Biology and religion

The average family in the 1960s had 3.7 kids, marginally bigger than the 3.14 in 2017. One of the innovations to come out of that decade was the birth control pill. Women could have a career ad a family. The pill gave them a choice in the situation of being denied or terminated from a job because of being pregnant. The Kids Are Alright portrays a strict Irish-catholic family in the 70s, having begun their family in the 50s. Over the course of two decades they had a total of eight kids. Obviously that matriarch dose not and can not, bound by religion, use the pill. Expained in the pilot episode is that the oldest son “came home from college.” One can deduce from this that he avoided the draft with a college deferment. In liberal circles, the longevity of the war, the uncertainty of a future, was alone a motivator to work to end the war. Mothers did not want their sons to have to deal with that, coming of age and having an imminent notification to serve in an immoral war predicating their futures. The father on the show often talks of his service in WWII as though it was a rite of passage. The Catholics are a dedicated bunch and, with the powers of Christ in their corner, almost robotically, without logic, go wherever their government asks them. All wars had conscientious objectors, resisters, and those who just plainly chose the latter of the Darwinian concept of fight or flight. None so much, though, as Vietnam. From 1960 to 1975 roughly 170,000 men received CO status from service in Southeast Asia. The decisions the Xers had to make are often brought to the table, portrayed in television. On a episode of All in the Family, also set in the 70s (made in the 70s), Mike brings home a draft dodger who moved to Canada. The ultra-conservative, Christian Archie can not comprehend this level of disrespect, of questioning of the government. He and his friend served in WWII. Archie's friend, however, lost a son in Vietnam. He could live with Mike's friend's decision. I think the gap that fought “policed” in Korea made questioners out of the next generation. War, the eternal aggression and need to show off our military might in the world, was vested. The game was over and then the papers were released. In '71 a generation read how its predecessors had been lied to since 1945.

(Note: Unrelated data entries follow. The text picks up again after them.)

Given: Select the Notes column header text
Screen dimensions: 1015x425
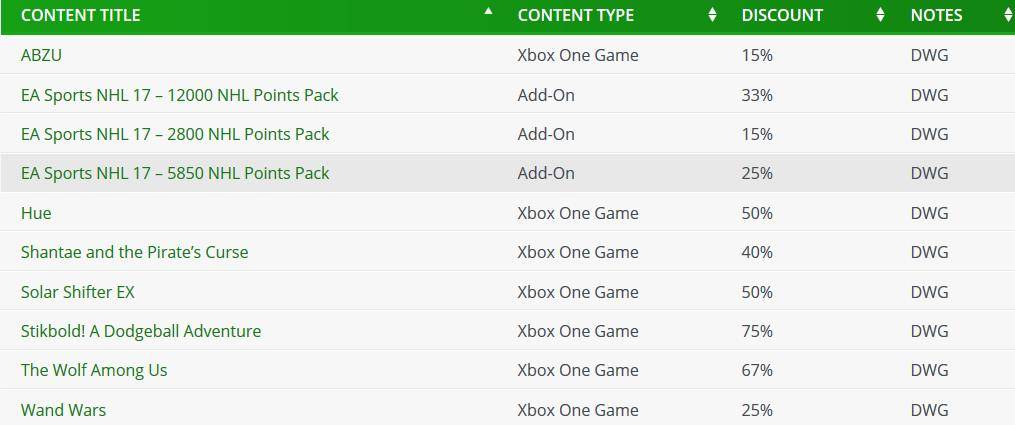Looking at the screenshot, I should click(x=936, y=15).
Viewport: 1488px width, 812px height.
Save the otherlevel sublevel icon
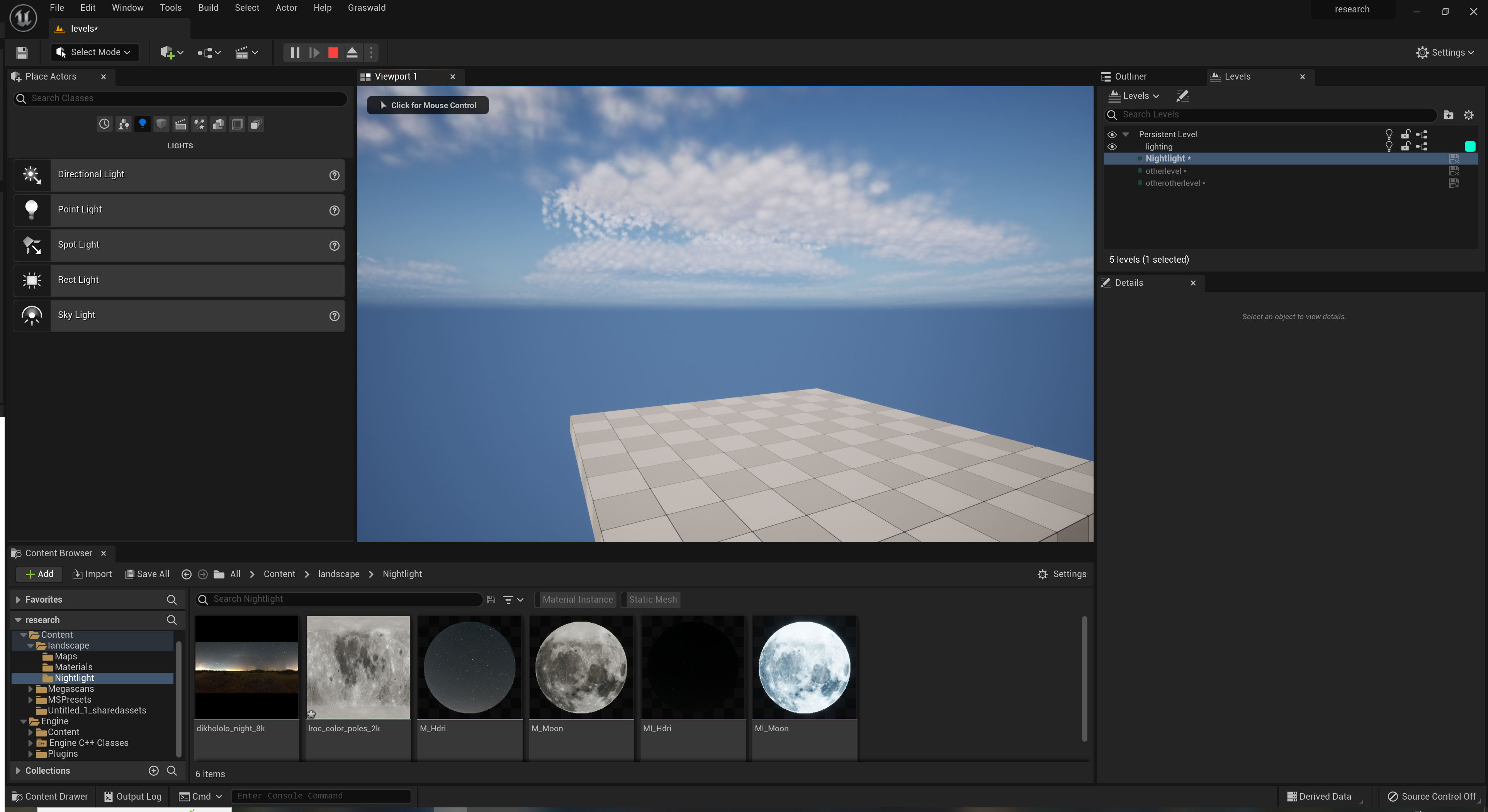click(x=1454, y=171)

Catholics, strict ones, must have only believed in procreational sex in the 70s. Consider the mother on The Kids are Alright. With as many crosses and crucifixes on walls as some Jews have Mezuzot on door posts, any bedroom will have the fear of God judging your every move. She procreated at least eight times before her biological clock detonated. So am I to believe that the Catholics of the old school just prayed the woman was fertile when the did the deed, got pregnant, abstained for 9 month, and started the process again? A process hat continued until God shut down the oven for good, “divine sterility.” Do the math. Figure a woman in the 1950s gets married, a virgin, at 17 to 18 years old. Her first night puts a bun in the oven, breaking the seal. The irony here is that 50 to 60 years later a liberated woman may take a while to break the seal on an actual oven. Figure the biological clock is ticking and those Catholics, God love 'em, are making all the hay they can. Let's say until age 41. That's 23 years of procreational sex back in the day. No surgeries, no prophylactics. Its all about the unborn child, the next generation. And that is how you get .5 of a kid.